Entries supplied section start

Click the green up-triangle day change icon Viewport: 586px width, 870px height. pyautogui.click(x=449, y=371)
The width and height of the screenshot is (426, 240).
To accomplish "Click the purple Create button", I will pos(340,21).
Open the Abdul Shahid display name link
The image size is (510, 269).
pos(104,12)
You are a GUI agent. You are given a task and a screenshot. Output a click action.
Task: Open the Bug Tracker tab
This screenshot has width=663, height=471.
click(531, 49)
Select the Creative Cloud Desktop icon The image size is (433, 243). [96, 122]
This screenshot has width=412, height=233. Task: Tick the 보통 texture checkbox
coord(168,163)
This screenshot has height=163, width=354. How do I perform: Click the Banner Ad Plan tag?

Entries supplied section end

● **What the task asks**
Copy all records verbatim.

● **Answer box**
Click the green up-triangle day change icon Viewport: 586px width, 870px height. pyautogui.click(x=449, y=371)
The width and height of the screenshot is (426, 240).
To accomplish "Click the purple Create button", I will pos(340,21).
Open the Abdul Shahid display name link
The image size is (510, 269).
pos(104,12)
You are a GUI agent. You are given a task and a screenshot. Output a click action.
Task: Open the Bug Tracker tab
This screenshot has width=663, height=471.
click(531, 49)
Select the Creative Cloud Desktop icon The image size is (433, 243). [96, 122]
This screenshot has width=412, height=233. Task: Tick the 보통 texture checkbox
coord(168,163)
This screenshot has height=163, width=354. How do I perform: Click the Banner Ad Plan tag?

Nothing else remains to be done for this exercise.